A 17 -year -old boy, and a 46 -year -old man, were dragged into the sea on Sunday while swimming on a beach without lifeguard in seventeen seventies, a city in Queensland bears the name of the year of Captain James Cook in Australia.
The couple was declared dead on the scene after being removed from the water by a police rescue helicopter.
An Australian man is also in a condition that thank him for life after being dragged into the sea, and was transferred by plane to the hospital with serious head injuries.
While the police revealed that the deceased were from the United Kingdom, their names have not yet been released.
“Sunday’s mission was difficult,” Crescue, the emergency rescue service that found the three men, shared on social networks, adding that the deaths had occurred “despite the best efforts of all involved.”
Police say that the wounded Australian man was mono, a city of about 150 kilometers inland of seventy seventy.

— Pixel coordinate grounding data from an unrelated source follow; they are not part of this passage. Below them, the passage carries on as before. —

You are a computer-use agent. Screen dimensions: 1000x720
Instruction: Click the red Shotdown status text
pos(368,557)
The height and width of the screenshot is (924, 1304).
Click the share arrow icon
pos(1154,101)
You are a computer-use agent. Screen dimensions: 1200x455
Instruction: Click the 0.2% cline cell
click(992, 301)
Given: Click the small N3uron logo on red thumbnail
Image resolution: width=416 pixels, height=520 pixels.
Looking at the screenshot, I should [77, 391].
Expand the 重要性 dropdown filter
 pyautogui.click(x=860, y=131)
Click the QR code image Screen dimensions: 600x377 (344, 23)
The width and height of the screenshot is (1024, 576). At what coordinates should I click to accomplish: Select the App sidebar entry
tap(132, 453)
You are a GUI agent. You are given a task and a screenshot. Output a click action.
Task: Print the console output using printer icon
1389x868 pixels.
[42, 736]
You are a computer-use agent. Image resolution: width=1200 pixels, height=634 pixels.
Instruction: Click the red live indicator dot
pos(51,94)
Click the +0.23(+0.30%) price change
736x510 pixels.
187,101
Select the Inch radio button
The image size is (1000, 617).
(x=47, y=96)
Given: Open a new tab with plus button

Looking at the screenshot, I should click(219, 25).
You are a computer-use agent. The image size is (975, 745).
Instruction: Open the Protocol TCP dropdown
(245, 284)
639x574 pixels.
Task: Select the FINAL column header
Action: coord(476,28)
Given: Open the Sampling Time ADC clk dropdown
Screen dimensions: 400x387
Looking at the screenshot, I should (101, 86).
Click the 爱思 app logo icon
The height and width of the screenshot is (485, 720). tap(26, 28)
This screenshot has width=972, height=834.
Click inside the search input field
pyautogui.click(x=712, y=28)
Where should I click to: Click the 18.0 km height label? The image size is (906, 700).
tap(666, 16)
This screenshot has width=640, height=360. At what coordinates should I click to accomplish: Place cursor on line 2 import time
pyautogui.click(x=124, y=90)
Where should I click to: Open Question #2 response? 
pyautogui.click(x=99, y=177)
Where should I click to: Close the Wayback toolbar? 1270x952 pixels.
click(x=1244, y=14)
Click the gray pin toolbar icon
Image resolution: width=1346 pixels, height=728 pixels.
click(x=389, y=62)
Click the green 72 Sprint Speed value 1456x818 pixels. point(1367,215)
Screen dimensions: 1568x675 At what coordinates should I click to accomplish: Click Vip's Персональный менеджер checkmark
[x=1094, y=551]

“We are not sure that the third person jumped into the water trying to make a rescue,” said Darren Eeverard de Surf Life Saving from Queensland to Australian Broadcasting Corporation (ABC).
There is only one beach patrolled by lifeguards within a radius of 50 kilometers or seventeenth seventy.
Police are treating drowning as not suspicious and will prepare a report for the coroner.
One hundred and seven people drowned in Australia last year, with 25% of them born abroad, according to Australia’s real life.
The coastal deaths of Australia occur mainly around streams and promoters in the high tide when “it is chaos in the water,” Eeverard explained.
Speaking to ABC, he encouraged tourists to “seek local knowledge” and swim in the flags.